**Activity:**
Lines with "computer": state how many there are in the records below, and nothing else.

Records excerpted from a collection
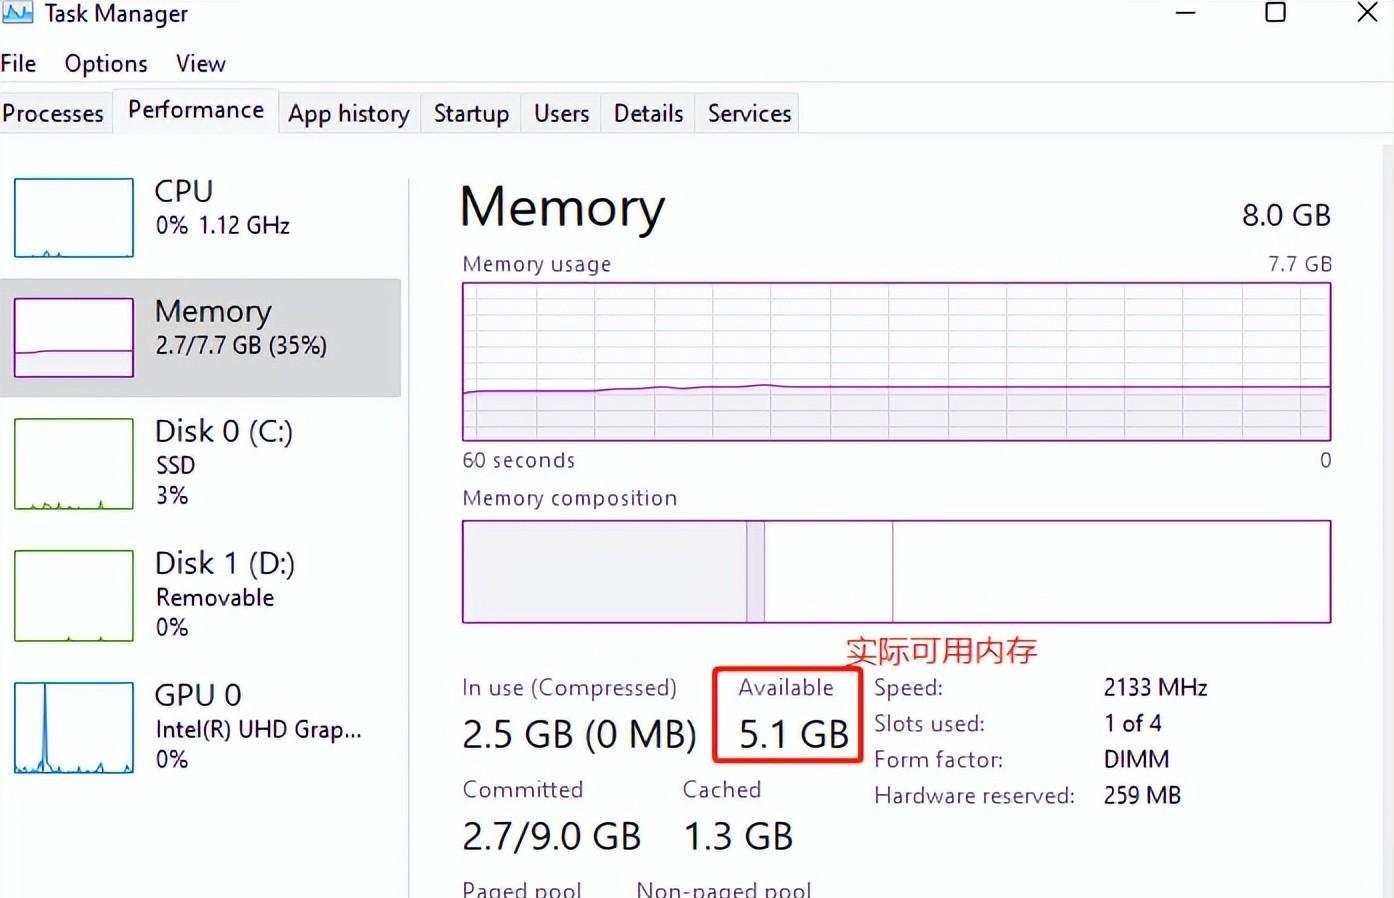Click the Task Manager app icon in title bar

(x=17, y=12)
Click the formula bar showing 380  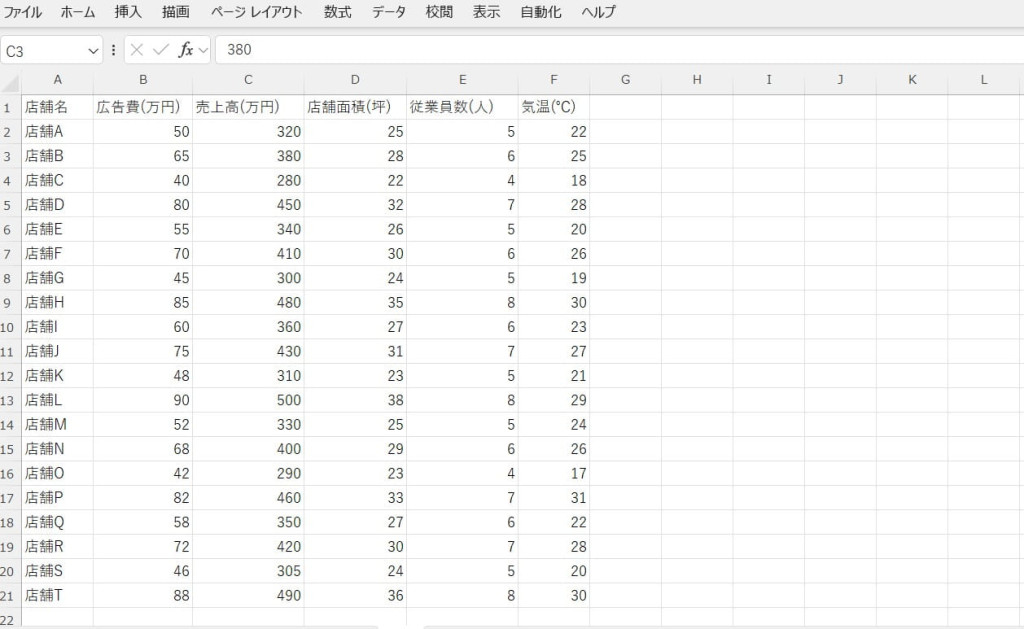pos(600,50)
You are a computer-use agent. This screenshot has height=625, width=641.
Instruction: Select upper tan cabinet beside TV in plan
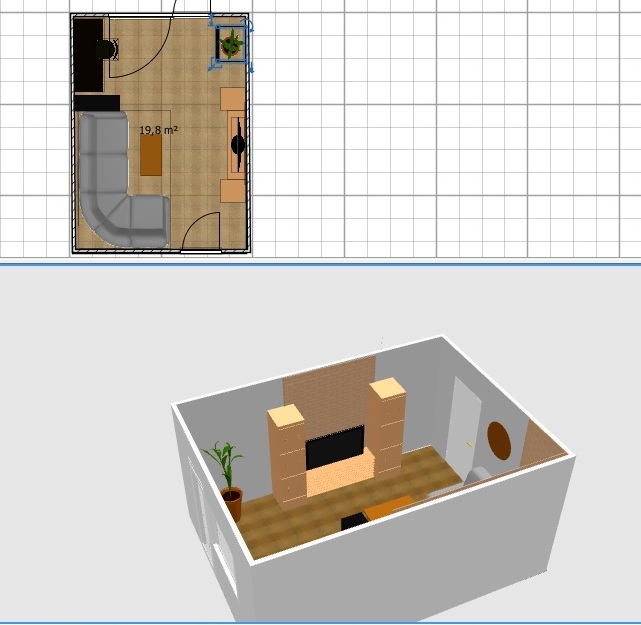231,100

==

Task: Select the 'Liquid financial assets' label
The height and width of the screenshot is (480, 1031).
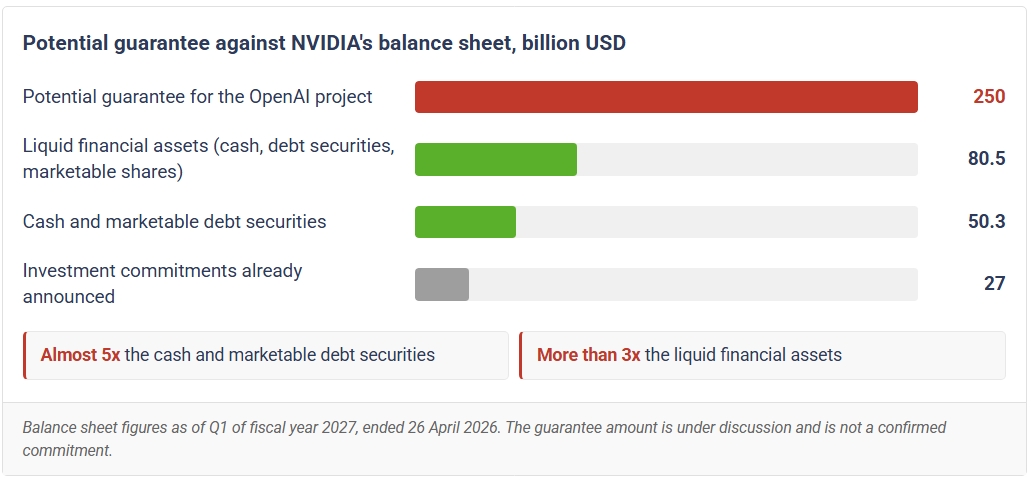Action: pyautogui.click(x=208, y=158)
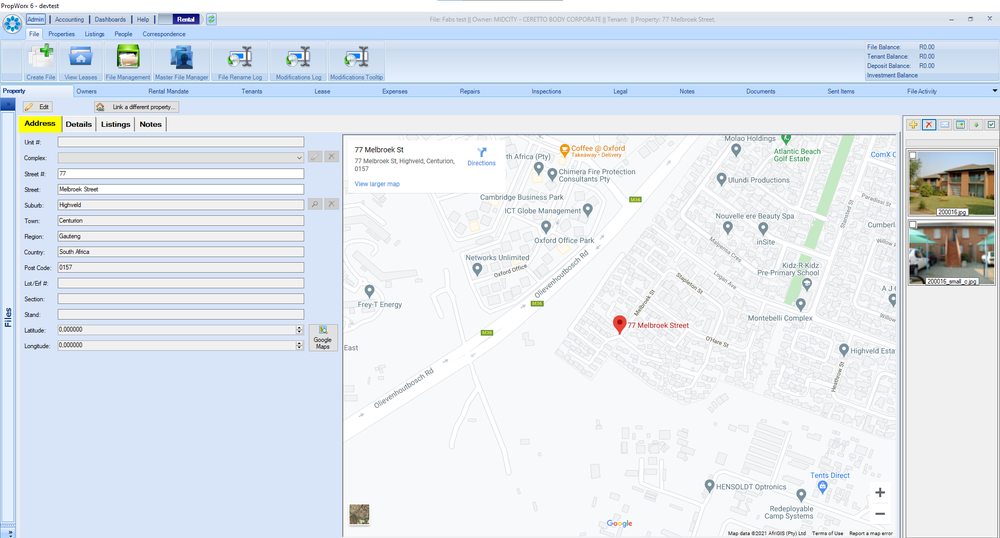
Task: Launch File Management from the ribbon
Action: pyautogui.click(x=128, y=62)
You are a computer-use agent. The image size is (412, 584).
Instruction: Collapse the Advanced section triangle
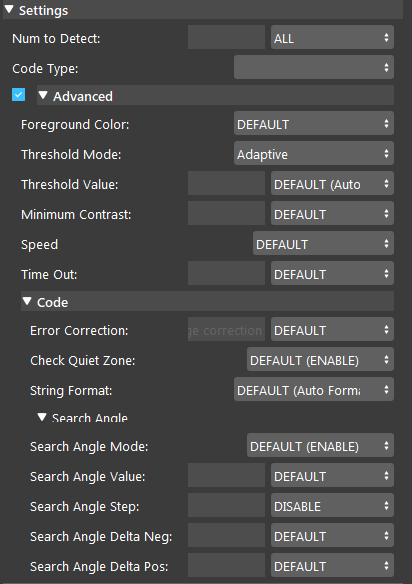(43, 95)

**Answer:**
2